Sedangkan Vivian dia hanya terdiam menatap kosong ke arah Giselle, dirinya merasa gagal menjadi seorang ibu. Bahkan..... dirinya merasa jika ini adalah karmanya yang sering bermain dengan pria lain.
"Maafin Giselle Dad..... " Suaranya lirih dan bergetar. "Maaf" Hanya kata itu yang di ucapkan Giselle berulang-ulang.
"Kamu tau apa yang sudah kamu lakukan!!!! Kamu bikin malu keluarga saha Giselle!!!!! " Vivian berteriak dengan emosi yang meledak.
Giselle hanya diam dengan wajah yang tertunduk, Jari-jarinya saling bertaut saat ini Giselle sedang takut dan malu, takut karena Daddy nya yang hanya diam, dan malu.... karena dia hamil di luar nikah. Bagaimana dengan nama baik ayahnya.
"Giselle minta maaf" Ucap Giselle kembali dengan mata yang terus meneteskan air mata, bahkan matanya sudah sangat sembab.
"Maaf!!!! Kamu sudah melemparkan kotoran ke wajah orang tua kamu Giselle" Vivian terus berteriak pada Giselle "Dan.... kamu pikir dengan kamu minta maaf rasa malu kami akan hilang?!" Vivian berdiri dan berjalan mondar-mandir, tangannya memijit keningnya yang tiba-tiba pening.
"Daddy mau ketemu sama ayah dari janin yang kamu kandung" Andy yang sedari tadi diam kini buka suara.
Giselle mengangkat wajahnya saat mendengar suara Daddy nya, meski terdengar lirih, tapi itu sudah cukup bagi Giselle.
"Mas!!!! Kenapa kamu nggak marah sama Giselle?! dia sudah buat malu keluarga mas" Vivian menatap Andy dengan sorot mata marah.
"Cukup Vi...... " Andy berdiri dan membalas tatapan Vivian tak kalah marah.
"Jangan bicara tentang membuat malu keluarga, jika kamu sendiri saja masih melakukan hal yang sama, yang membuat malu. Bahkan..... terhadap suamimu sendiri" Mata Andy memerah menahan air mata yang sudah membendung.

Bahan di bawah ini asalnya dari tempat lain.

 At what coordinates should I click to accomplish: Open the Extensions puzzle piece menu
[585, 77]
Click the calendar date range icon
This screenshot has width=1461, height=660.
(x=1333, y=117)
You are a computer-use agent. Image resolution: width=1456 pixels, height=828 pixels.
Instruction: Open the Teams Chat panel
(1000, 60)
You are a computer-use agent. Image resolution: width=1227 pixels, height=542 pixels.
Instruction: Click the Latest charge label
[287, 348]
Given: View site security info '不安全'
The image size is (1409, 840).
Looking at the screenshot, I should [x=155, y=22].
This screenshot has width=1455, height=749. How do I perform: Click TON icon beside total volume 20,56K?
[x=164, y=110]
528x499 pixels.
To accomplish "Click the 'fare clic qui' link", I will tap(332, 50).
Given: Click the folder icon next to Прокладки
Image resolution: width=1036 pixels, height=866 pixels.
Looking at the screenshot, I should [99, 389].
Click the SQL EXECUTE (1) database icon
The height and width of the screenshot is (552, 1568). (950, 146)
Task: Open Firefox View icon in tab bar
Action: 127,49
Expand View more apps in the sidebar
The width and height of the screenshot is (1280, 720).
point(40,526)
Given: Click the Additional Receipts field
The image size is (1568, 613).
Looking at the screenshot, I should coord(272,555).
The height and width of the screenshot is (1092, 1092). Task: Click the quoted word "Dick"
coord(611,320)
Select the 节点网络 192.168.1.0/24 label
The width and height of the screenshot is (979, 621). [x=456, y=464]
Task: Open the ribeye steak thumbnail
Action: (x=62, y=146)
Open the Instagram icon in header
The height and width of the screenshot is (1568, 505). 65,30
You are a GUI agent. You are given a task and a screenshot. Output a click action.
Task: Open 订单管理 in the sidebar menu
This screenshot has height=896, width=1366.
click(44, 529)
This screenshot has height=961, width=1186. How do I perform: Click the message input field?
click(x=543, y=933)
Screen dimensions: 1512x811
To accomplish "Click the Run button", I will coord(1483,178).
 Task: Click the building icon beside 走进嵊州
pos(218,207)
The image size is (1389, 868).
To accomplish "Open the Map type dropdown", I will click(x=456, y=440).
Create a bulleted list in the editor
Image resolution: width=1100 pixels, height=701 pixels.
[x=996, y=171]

Vivian terdiam mendengar ucapan Andy, sungguh dia tidak menyangka jika Andy tau apa yang di lakukan nya di belakang Andy, bahkan selama ini Andy seakan menutup mata dan telinga dengan kelakuan istrinya.
"Giselle—kamu masuk kamar, istirahat" Andy tersenyum menatap putri Satu-satunya yang nampak takut.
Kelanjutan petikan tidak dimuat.